In order to deliver on the promise "write once, run anywhere," the engineers at Java designed the famous Java Virtual Machine. True, your program will run anywhere there is a JVM, but what about users in other countries? Will they have to know English to use your application? Java 1.1 answers that question with a resounding "no," backed up by various classes that are designed to make it easy for you to write a "global" application. In this section we'll talk about the concepts of internationalization and the classes that support them.
Internationalization programming revolves around the
Locale class. The class itself is very simple;
it encapsulates a country code, a language code, and a rarely used
variant code. Commonly used
languages and countries are defined as constants in the
Locale class. (It's ironic that these
names are all in English.) You can retrieve the
codes or readable names, as follows:
Locale l = Locale.ITALIAN; System.out.println(l.getCountry()); // IT System.out.println(l.getDisplayCountry()); // Italy System.out.println(l.getLanguage()); // it System.out.println(l.getDisplayLanguage()); // Italian
The country codes comply with ISO 639. A complete list of country codes is at http://www.ics.uci.edu/pub/ietf/http/related/iso639.txt. The language codes comply with ISO 3166. A complete list of language codes is at http://www.chemie.fu-berlin.de/diverse/doc/ISO_3166.html. There is no official set of variant codes; they are designated as vendor-specific or platform-specific.
Various classes throughout the Java API use a
Locale to decide how to represent
themselves. We have already seen how the
DateFormat class uses
Locales to determine how to
format and parse strings.
If you're writing an internationalized program, you want all the text that
is displayed by your application to be in the correct language. Given
what you have just learned about Locale,
you could print out different messages by testing the
Locale. This gets cumbersome quickly,
however, because the messages for all Locales
are embedded in your source code. ResourceBundle
and its subclasses offer a cleaner, more flexible solution.
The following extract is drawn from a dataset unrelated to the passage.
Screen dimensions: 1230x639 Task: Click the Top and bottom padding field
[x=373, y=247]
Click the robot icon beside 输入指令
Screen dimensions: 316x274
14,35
A ResourceBundle is a collection of objects that
your application can access by name, much like a
Hashtable
with String keys.
The same ResourceBundle may be defined for many different
Locales. To get a particular
ResourceBundle, call the
factory method ResourceBundle.getBundle(),
which accepts the name of a ResourceBundle
and a Locale. The following example
gets a ResourceBundle for two
Locales, retrieves a string message from
it, and prints the message. We'll define the ResourceBundles
later to make this example work.
import java.util.*;
public class Hello {
public static void main(String[] args) {
ResourceBundle bun;
bun = ResourceBundle.getBundle("Message", Locale.ITALY);
System.out.println(bun.getString("HelloMessage"));
bun = ResourceBundle.getBundle("Message", Locale.US);
System.out.println(bun.getString("HelloMessage"));
}
}The getBundle() method throws the run-time
exception MissingResourceException if an
appropriate ResourceBundle cannot
be located.
Locales are defined in three ways. They can
be standalone classes, in which case they will be either subclasses of
ListResourceBundle or direct subclasses of
ResourceBundle. They can also be defined
by a property file, in which case they will be represented at run-time by
a PropertyResourceBundle object. When
you call ResourceBundle.getBundle(), either
a matching class is returned or an instance of PropertyResourceBundle
corresponding to a matching property file. The algorithm used by
getBundle() is based on appending the
country and language codes of the requested Locale
to the name of the resource. Specifically, it searches for resources using
this order:
name_language_country_variantname_language_countryname_languagenamename_default-language_default-country_default-variantname_default-language_default-countryname_default-language
In the example above, when we try to get the
ResourceBundle
named Message, specific to
Locale.ITALY, it searches for the following
names (no variant codes are in the
Locales we are using):
Message_it_ITMessage_itMessageMessage_en_USMessage_en
Let's define the Message_it_IT
ResourceBundle now, using a subclass
of ListResourceBundle:
import java.util.*;
public class Message_it_IT extends ListResourceBundle {
public Object[][] getContents() {
return contents;
}
static final Object[][] contents = {
{"HelloMessage", "Buon giorno, world!"},
{"OtherMessage", "Ciao."},
};
}ListResourceBundle makes it easy to define a
ResourceBundle class; all we have to do is
override the getContents() method.
Now let's define a ResourceBundle for
Locale.US. This time, we'll make a
property file. Save the following data in a file called
Message_en_US.properties:
HelloMessage=Hello, world! OtherMessage=Bye.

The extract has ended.